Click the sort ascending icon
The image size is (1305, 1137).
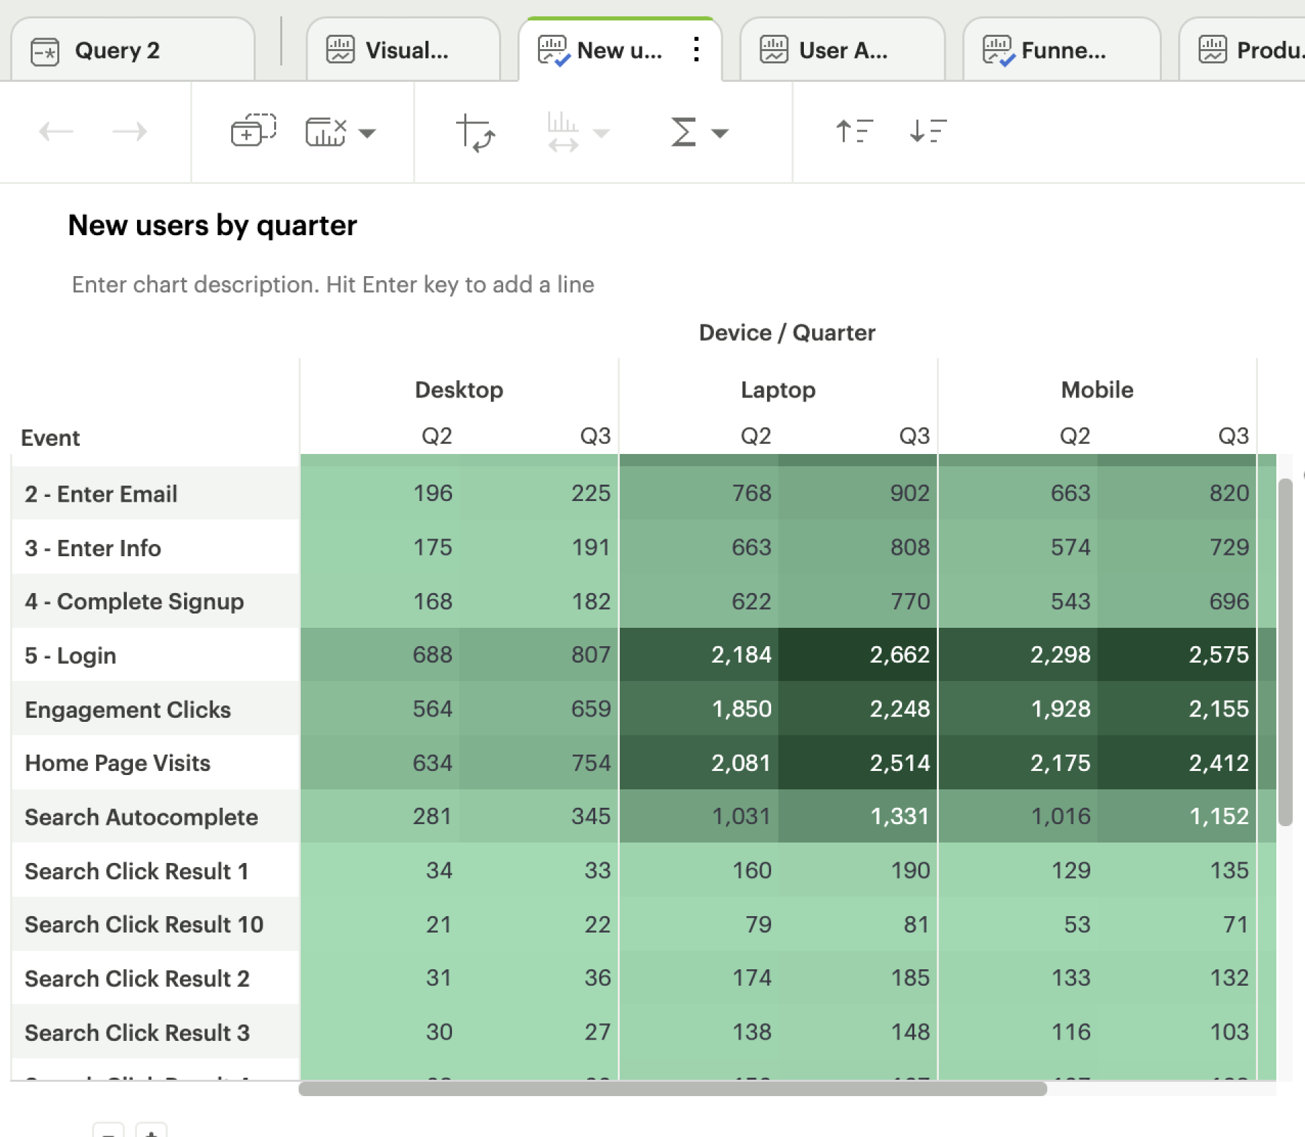tap(854, 131)
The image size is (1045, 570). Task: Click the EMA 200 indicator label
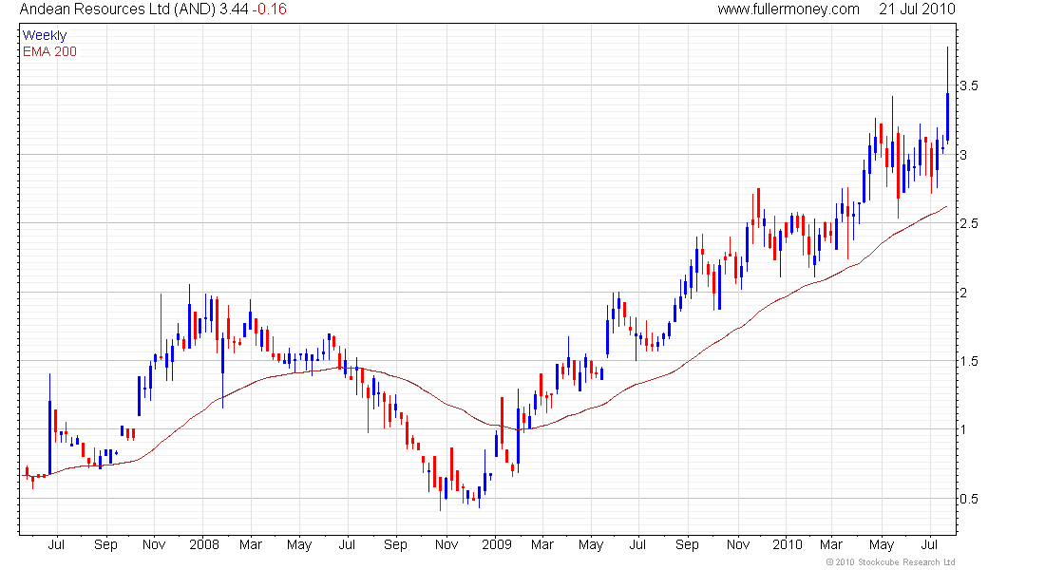(x=48, y=51)
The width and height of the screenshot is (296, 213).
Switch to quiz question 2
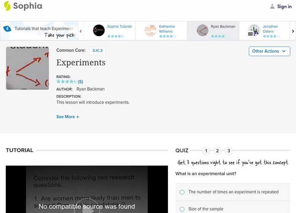217,151
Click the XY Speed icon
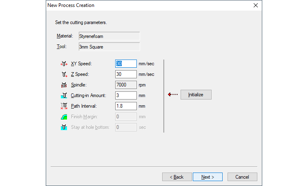This screenshot has height=186, width=308. (x=63, y=64)
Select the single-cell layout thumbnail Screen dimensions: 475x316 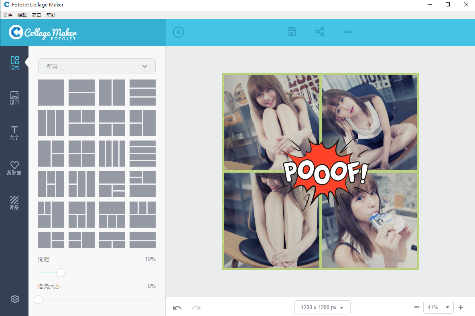coord(51,92)
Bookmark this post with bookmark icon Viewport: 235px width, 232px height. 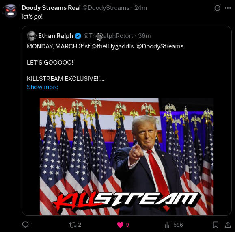pyautogui.click(x=216, y=225)
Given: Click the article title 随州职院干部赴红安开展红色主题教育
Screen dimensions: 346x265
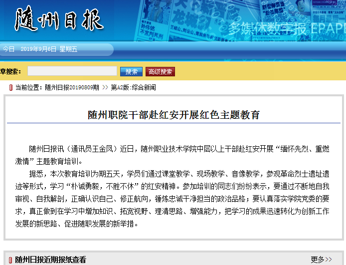Looking at the screenshot, I should (173, 114).
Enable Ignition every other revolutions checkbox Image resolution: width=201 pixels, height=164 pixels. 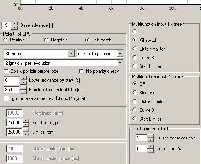click(6, 98)
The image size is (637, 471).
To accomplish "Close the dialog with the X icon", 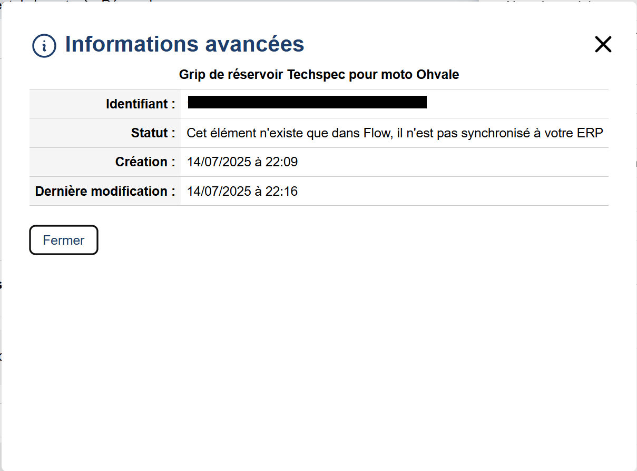I will point(603,45).
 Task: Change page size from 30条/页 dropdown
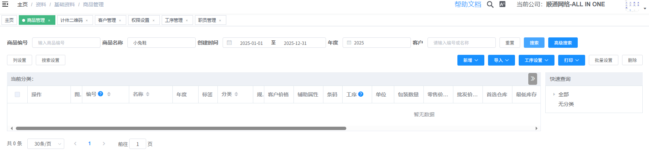45,144
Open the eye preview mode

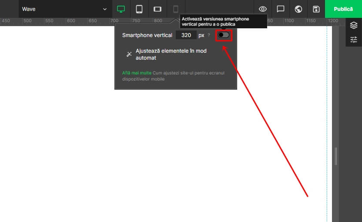point(263,9)
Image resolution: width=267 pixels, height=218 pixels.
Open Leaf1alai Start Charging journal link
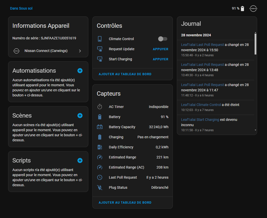pos(200,120)
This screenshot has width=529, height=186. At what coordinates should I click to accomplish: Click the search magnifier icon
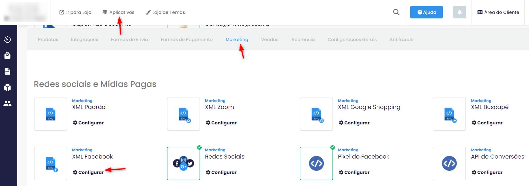coord(396,12)
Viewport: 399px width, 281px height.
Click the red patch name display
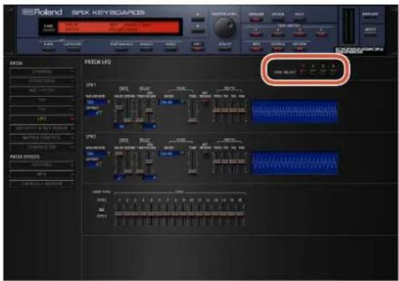coord(118,27)
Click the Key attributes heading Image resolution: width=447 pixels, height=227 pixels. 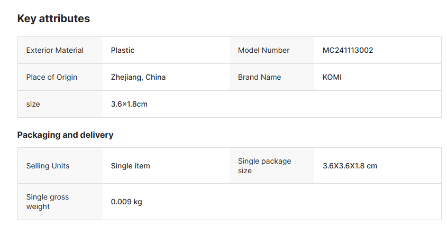53,18
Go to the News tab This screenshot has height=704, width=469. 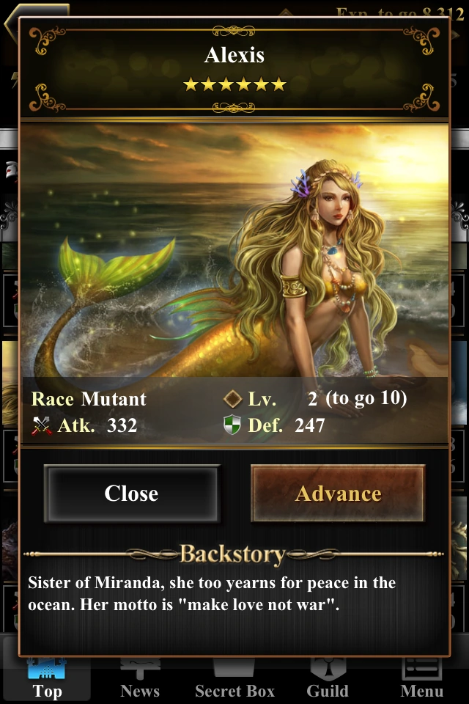(139, 691)
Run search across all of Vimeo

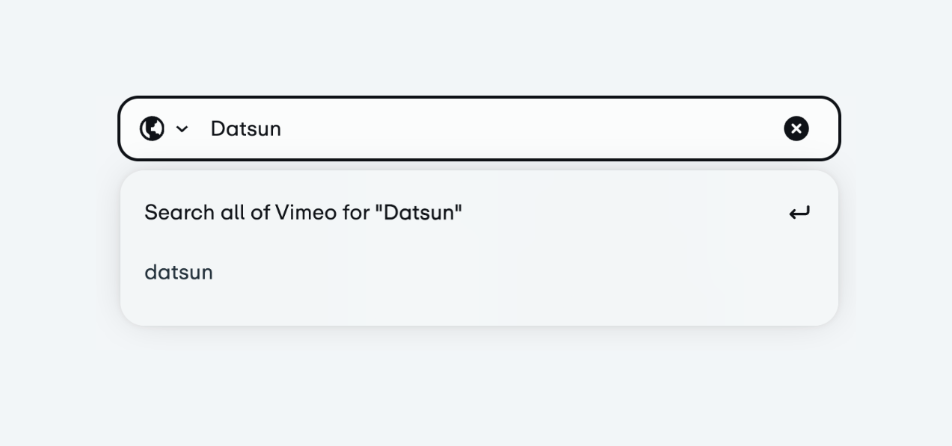[303, 213]
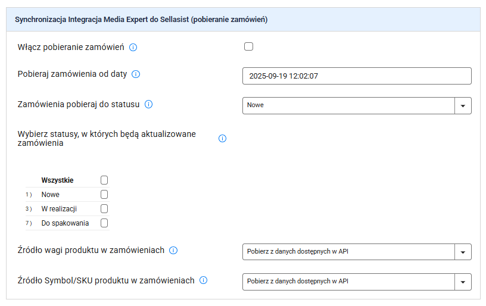
Task: Open info icon beside Źródło wagi produktu
Action: click(x=173, y=250)
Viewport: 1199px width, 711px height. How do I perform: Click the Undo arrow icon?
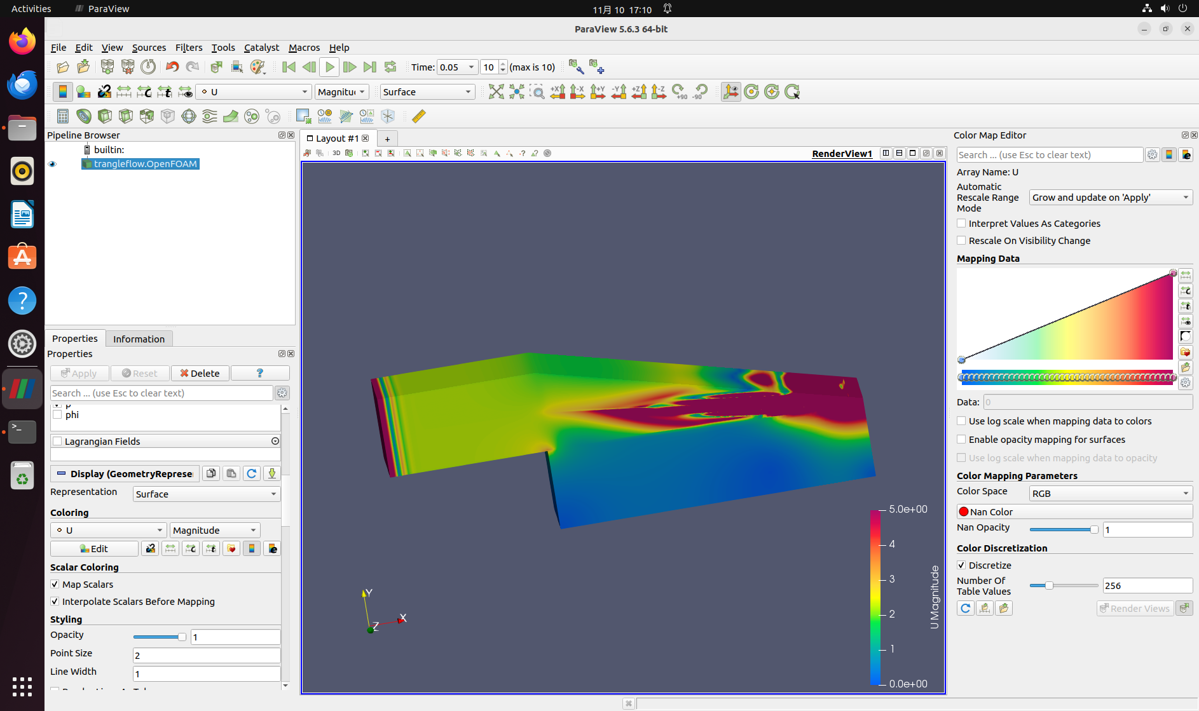pos(172,67)
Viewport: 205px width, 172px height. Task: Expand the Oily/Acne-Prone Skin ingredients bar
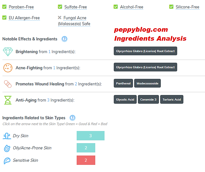coord(86,148)
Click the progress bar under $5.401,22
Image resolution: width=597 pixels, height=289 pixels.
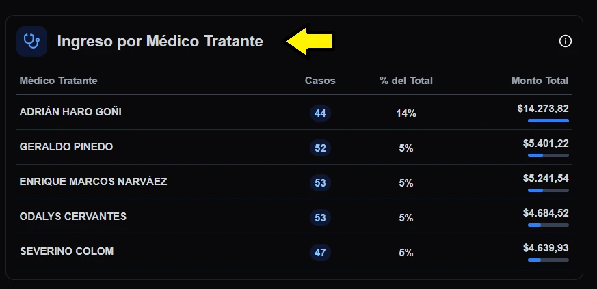point(548,155)
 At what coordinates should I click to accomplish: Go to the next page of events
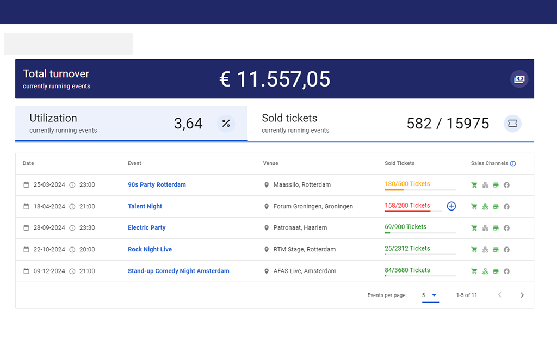click(x=522, y=295)
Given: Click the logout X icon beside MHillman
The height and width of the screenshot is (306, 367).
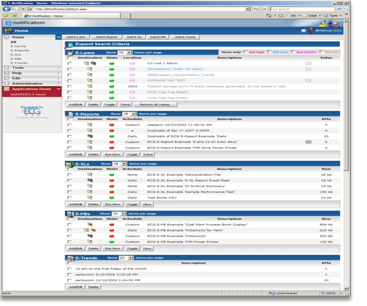Looking at the screenshot, I should (303, 31).
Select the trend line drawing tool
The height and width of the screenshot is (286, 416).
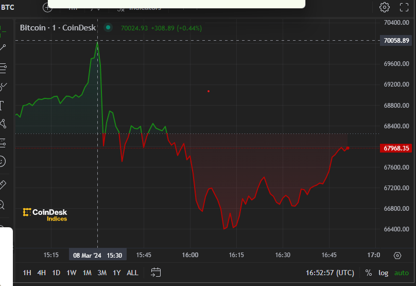(x=3, y=47)
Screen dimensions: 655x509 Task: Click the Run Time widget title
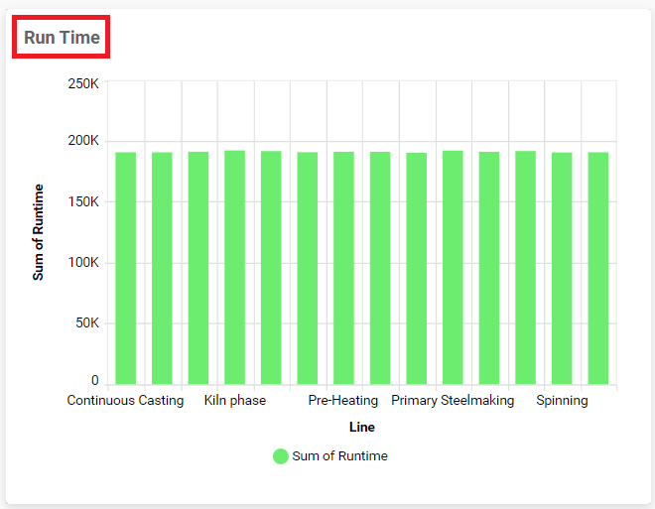62,38
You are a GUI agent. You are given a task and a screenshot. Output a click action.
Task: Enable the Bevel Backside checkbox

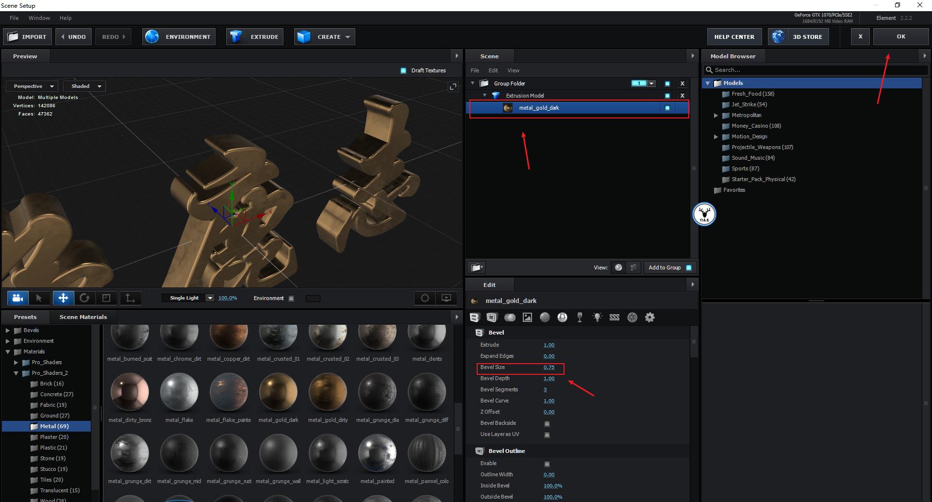(x=547, y=423)
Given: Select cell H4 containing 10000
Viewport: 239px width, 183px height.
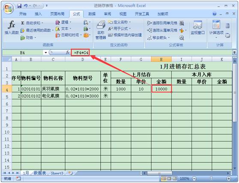Looking at the screenshot, I should (161, 89).
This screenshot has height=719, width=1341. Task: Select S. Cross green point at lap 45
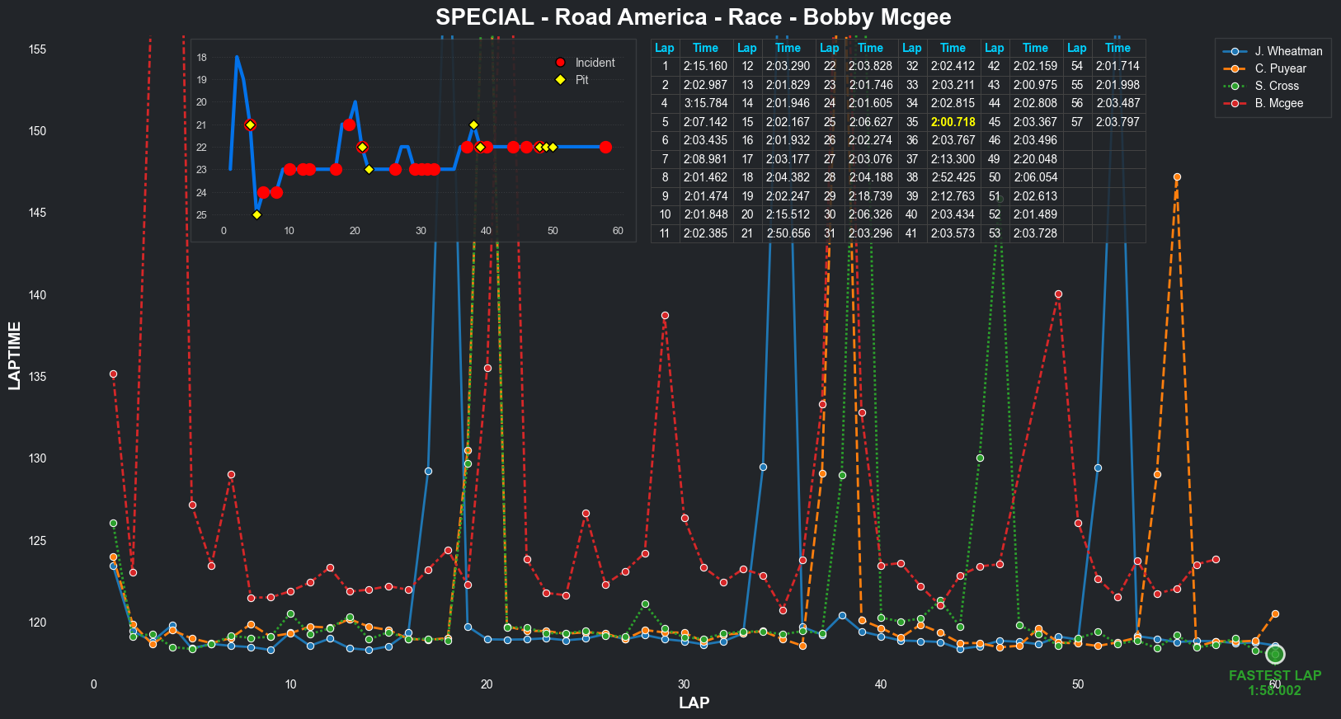[980, 458]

**********

• **What is needed**: Find the line with "At what coordinates should I click to accomplish: Go" in the listing above, then write it out along with every later line through the last one, exactly, omitting pictures.

• **Finished exercise**:
 At what coordinates should I click to accomplish: Go to the next page of events
click(x=522, y=295)
Given: Click the logout X icon beside MHillman
The height and width of the screenshot is (306, 367).
Looking at the screenshot, I should (303, 31).
Select the trend line drawing tool
The height and width of the screenshot is (286, 416).
(x=3, y=47)
Screen dimensions: 655x509 Task: Click the Run Time widget title
62,38
You are a GUI agent. You are given a task and a screenshot. Output a click action.
Task: Enable the Bevel Backside checkbox

(x=547, y=423)
Given: Select cell H4 containing 10000
Viewport: 239px width, 183px height.
Looking at the screenshot, I should (161, 89).
This screenshot has height=719, width=1341. Task: Select S. Cross green point at lap 45
[980, 458]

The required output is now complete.